> **GIVEN TEXT**
Al-Bashir, South Africa and the African Union

When al-Bashir arrived in Johannesburg for an African Union (AU) summit in June, a South African civil rights group[3] was able to obtain a High Court interim order instructing the South African government to take all necessary steps to prevent him from leaving the country, while the court decided on whether the government must arrest him (SALC v Minister of Justice and Constitutional Development, order of 14 June 2015). The next day the High Court ordered the government to arrest Al Bashir, but it was revealed that he had nevertheless been allowed to leave the country (SALC v Minister of Justice and Constitutional Development [2015]). The government was denied leave to appeal (Minister of Justice and Constitutional Development v SALC [2015]) and is now petitioning the Supreme Court, where the matter will be heard on 12 February 2016 (Southern African Litigation Centre, accessed 20 December 2015). Meanwhile, the ruling African National Congress party has resolved to support withdrawing South Africa from the Rome Statute (Reuters 11 October 2015).[4]

Rome Statute state parties are obliged to execute requests from the Court to arrest and surrender persons who are the subject of arrest warrants (Rome Statute 1998, art 89).[5] If they do not, the Court is able to make findings of non-cooperation and refer them to the Assembly of States Parties or to the UNSC where such a referral initiated the case (Rome Statute 1998, art 87(7); Regulations of the Court 2012, reg 109). In al-Bashir’s case, the Pre-Trial Chamber has made numerous referrals[6] without any meaningful sanction or reprimand from those bodies.

Instead, the AU has consistently attempted to stall the process. When in 2008 the Prosecutor first sought an arrest warrant against al-Bashir, the first sitting head of state to be indicted by the ICC,[7] the AU responded by calling on the UNSC to defer the process (AU Peace and Security Council 2008, para 11(i); endorsed in AU Assembly 2009a, para 3). When the UNSC declined to do so (res. 1828, 2008, preamble), the AU went a step further, producing a Resolution reiterating its request and stating that AU Member States shall not cooperate with his arrest and surrender (AU Assembly 2009b, paras 9, 10).[8] Most recently, the AU has adopted a Kenyan proposal to ‘develop a roadmap’ for African nations to withdraw from the Court en masse (The Guardian 2 February 2016).

> **CHALLENGES**
A) In the passage on al-Bashir, South Africa and the African Union, on what date is the Supreme Court set to hear the government's petition?
B) Carry the passage on al-Bashir, South Africa and the African Union forward from its last sentence.

> **DATA PROVIDED**
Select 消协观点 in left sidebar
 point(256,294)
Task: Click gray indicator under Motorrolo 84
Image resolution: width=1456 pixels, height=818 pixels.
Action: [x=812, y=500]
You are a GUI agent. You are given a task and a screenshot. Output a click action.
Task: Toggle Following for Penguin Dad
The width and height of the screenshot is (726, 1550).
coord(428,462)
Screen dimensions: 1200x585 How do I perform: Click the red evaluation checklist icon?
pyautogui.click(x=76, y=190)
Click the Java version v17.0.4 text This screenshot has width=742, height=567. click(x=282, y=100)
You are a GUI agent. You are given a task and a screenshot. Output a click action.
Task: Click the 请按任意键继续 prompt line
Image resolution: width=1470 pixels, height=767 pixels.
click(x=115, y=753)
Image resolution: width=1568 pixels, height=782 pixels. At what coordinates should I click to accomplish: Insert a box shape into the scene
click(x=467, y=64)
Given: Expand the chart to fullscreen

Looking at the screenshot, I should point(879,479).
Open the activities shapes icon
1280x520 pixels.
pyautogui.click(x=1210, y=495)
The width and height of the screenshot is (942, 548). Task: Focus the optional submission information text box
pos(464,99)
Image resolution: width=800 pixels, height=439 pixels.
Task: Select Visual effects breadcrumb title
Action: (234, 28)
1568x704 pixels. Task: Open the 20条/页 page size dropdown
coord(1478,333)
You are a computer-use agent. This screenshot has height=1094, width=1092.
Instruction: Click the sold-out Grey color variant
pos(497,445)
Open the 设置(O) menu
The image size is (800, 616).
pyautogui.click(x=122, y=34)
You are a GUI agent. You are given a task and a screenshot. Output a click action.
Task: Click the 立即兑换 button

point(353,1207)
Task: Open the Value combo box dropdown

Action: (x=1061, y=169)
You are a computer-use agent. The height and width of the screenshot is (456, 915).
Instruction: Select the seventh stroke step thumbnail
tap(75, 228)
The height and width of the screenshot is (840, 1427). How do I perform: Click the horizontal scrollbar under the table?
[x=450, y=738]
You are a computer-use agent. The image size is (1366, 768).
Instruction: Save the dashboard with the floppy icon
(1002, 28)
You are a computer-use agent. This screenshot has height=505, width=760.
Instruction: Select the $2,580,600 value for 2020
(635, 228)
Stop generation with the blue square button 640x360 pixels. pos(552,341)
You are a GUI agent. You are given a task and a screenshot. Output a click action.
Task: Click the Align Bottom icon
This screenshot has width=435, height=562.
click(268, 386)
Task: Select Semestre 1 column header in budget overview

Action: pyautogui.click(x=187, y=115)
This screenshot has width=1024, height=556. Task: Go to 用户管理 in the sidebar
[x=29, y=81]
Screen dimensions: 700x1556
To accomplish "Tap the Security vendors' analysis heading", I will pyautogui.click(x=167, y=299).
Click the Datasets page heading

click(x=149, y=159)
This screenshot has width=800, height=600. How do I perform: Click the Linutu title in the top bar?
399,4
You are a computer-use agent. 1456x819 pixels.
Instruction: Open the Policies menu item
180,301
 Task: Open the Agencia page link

> **ANSWERS FOR THIS EXERCISE**
A) 12 February 2016

B)
If African states do proceed to withdraw, the withdrawal process provided in the Statute does not discharge obligations which arose while they were parties, in particular ‘criminal investigations and proceedings in relation to which the State had a duty to cooperate’ which commenced before they withdrew (Rome Statute 1998, art 127(2). Nonetheless it is unclear whether the Court would be able to refer a state to the Assembly of State Parties or UNSC while no longer a party. And, more practically, governments may be unperturbed by the admonitions of an institution of which they are no longer a member.[9]

But what alternative obligations exist, and do they present the chance of meaningful enforcement, particularly at the International Court of Justice? In answering that question, this article will not be primarily concerned with the obligations of the state of nationality of the accused, or the state on whose territory alleged offences were committed, but with the situation of third states faced with the presence of an accused on their territory – whether staying permanently, such as Hissène Habré was in Senegal, or temporarily, as with al-Bashir’s visit to South Africa.

Security Council Obligations

The case against al-Bashir derives jurisdiction from UNSC Resolution 1593, which referred Sudan to the ICC in 2005, using the referral power in article 13(b) of the Rome Statute. Such UNSC Resolutions, acting under Chapter VII of the UN Charter, have the power to create binding obligations for any UN member state, and as Charter obligations they prevail over any other treaty obligation (Charter of the United Nations art 103; Libya v United Kingdom, Order of 14 April 1992, para 42). This means that the obligations UNSC Resolutions do create would defeat any Resolutions of the AU designed to discourage cooperation with the ICC, as was articulated by the ICC Pre-Trial Chamber when it admonished the Democratic Republic of the Congo for allowing al-Bashir to visit for a COMESA (Common Market for Eastern and Southern Africa) meeting, relying on the immunity afforded to AU heads of state (Al Bashir, Decision of 9 April 2014). The Chamber held that the UNSC, by resolving that Sudan shall cooperate with the Court, had in effect forced Sudan to relinquish head of state immunity, and that because it was a UNSC Resolution, it prevailed over any obligations created by the AU (Al Bashir, Decision of 9 April 2014, paras 25-31). The conclusion with regard to head of state immunity, and the relationship between obligations to cooperate and personal immunities is contested, are outside the scope of this article.[10]

However, in each of the UNSC referrals thus far (Sudan and Libya), binding obligations to cooperate with the ICC have only been imposed on those states referred. Both Resolutions decide that Sudan and Libya shall cooperate fully with ICC and the Prosecutor, but only urge other states to cooperate (SC res. 1593 2005, para 2; res. 1970 2011, para 5), which the Pre-Trial Chamber has acknowledged does not oblige them (Al Bashir, Decision of 10 October 2013, para 10). By contrast, the UNSC Resolutions creating the International Criminal Tribunals for Rwanda and the former Yugoslavia imposed cooperation obligations on all states (SC res. 827 1994, para 4; res. 955 1994, para 2). The Pre-Trial Chamber recognised this option was open to the UNSC, observing that it

may, by means of a resolution adopted under Chapter VII of the UN Charter, create an obligation to cooperate with the Court on those UN Member States which are not parties to the [Rome] Statute. In such a case, the obligation to cooperate stems directly from the UN Charter (Al Bashir, Decision of 10 October 2013, para 7).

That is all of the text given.